Wednesday, May 31, 2006
Monday, May 15, 2006
DVMRP (Distance Vector Multicasting Routing Protocol) builds a source-based tree. AODV (Ad-hoc On-Demand Distance Vector Routing Protocol) builds a corebased tree. CAMP (Core Assisted Mesh Protocol) builds a mesh interconnection of hosts.
Friday, May 12, 2006
I just found good number of reads, namely,
- In message broker space. Known to only two JMS and CNS, excited to discover CEA (Cambridge Event Architecture), HERMES, SIENA, JEDI, ELVIN
- In tuple spaces, LINDA, LIME (2 very well known), IBM Tspaces, Java Spaces, L2imbo
- In Pervasive spaces, CALAIS, Gaia, Nexus, Solar and One.World
Tuesday, May 09, 2006
A traditional CORBA program flow is like: An operation invocation consists of a Request and a Reply. It is initiated by some client computational context (e.g. a thread) and passes through a client-role ORB, a transport protocol (TCP in the case of GIOP), a server-role ORB (possibly involving queuing) to a server application. Thereafter the operation passes through the same entities in reverse order, back to the client.

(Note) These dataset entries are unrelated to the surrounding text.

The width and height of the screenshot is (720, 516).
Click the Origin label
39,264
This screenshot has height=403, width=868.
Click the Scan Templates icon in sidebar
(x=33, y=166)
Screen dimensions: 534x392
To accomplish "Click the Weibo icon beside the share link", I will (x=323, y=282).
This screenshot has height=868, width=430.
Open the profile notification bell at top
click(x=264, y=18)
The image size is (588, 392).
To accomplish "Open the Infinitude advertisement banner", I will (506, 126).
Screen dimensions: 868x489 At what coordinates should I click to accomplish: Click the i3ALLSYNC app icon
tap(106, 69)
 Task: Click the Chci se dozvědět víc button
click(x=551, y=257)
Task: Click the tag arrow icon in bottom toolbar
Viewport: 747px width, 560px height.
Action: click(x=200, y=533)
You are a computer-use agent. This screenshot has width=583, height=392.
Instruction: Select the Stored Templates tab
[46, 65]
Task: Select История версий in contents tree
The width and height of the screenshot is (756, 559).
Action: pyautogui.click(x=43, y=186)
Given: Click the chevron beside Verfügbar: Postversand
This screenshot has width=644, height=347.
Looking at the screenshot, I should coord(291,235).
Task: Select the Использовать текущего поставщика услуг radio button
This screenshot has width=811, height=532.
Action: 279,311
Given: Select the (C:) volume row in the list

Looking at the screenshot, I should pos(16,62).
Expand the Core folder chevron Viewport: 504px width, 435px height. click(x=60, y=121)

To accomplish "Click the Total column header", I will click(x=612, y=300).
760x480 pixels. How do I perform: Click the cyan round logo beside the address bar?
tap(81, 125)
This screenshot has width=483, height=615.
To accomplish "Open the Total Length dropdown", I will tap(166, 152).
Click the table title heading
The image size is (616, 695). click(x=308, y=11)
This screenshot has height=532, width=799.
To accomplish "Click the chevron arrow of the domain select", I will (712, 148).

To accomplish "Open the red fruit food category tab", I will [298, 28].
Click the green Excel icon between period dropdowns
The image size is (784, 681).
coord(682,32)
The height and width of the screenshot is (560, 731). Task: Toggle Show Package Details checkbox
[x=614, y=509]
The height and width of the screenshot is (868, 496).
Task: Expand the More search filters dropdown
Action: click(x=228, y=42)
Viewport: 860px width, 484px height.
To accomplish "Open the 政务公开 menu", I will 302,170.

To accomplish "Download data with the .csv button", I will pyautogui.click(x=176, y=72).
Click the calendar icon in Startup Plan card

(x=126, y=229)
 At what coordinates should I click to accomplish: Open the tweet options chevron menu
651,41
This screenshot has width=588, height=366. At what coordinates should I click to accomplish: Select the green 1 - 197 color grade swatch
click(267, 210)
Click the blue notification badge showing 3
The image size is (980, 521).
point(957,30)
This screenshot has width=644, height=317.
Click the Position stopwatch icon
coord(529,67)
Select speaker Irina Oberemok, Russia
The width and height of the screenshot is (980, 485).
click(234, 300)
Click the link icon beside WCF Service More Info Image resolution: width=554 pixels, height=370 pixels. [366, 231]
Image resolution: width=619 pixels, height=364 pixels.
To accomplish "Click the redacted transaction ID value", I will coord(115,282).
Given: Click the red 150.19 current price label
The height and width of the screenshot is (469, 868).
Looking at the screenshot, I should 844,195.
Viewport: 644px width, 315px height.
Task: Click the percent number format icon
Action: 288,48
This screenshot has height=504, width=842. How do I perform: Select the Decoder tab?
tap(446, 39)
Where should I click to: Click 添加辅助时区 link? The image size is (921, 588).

RT CORBA uses four components namely,
- Scheduling support from OS
- Real Time ORB
- Transport medium
- Respective thread priorities between client and server for resolving resource contention
- Bounding the duration of thread priority inversions during end-to-end processings
- bouding the latencies of operation invocations
Thread Priorities: Real-Time CORBA defines a universal, platform independent priority scheme called Real-Time CORBA Priority. It is introduced to overcome the heterogeneity of different Operating System provided priority schemes, and allows Real-Time CORBA applications to make prioritized CORBA invocations in a consistent fashion between nodes with different priority schemes. Real-Time CORBA defines a NativePriority type to represent the priority scheme that is ‘native’ to a particular Operating System. Priority values specified in terms of the Real-Time CORBA Priority scheme must be mapped into the native priority scheme of a given scheduler before they can be applied to the underlying schedulable entities. Real-Time CORBA defines a Real-Time CORBA Current interface to provide access to the CORBA priority of a thread.
A Real-Time operating system (RTOS) sufficient to use for implementing a Real-Time ORB compliant with this specification, will have some discrete representation of a thread priority.
Priority Models: Real-time CORBA defines two models at which a server handles a clients request:
- A model in which server respects priorities of inivocations set by clients. Server ORB maps this Real-time CORBA priority to Native OS priority. Requests coming from a non Real-time ORB are handled according to server priorities
- Server handles the inovocations according to the Real-time priorities set by the server side
Other cool features:
- Real-time CORBA provides clients to obtain a non multiplexed connection, which will not be shared with other client-server communications.
- Allows applications to set a timeout on the invocation in order the bound the time the client is blocked and waiting for the response.
- Server side thread configuration.
- Configuration of priority models set by clients or server. A new Real-time CORBA POA policy would be created on aboves.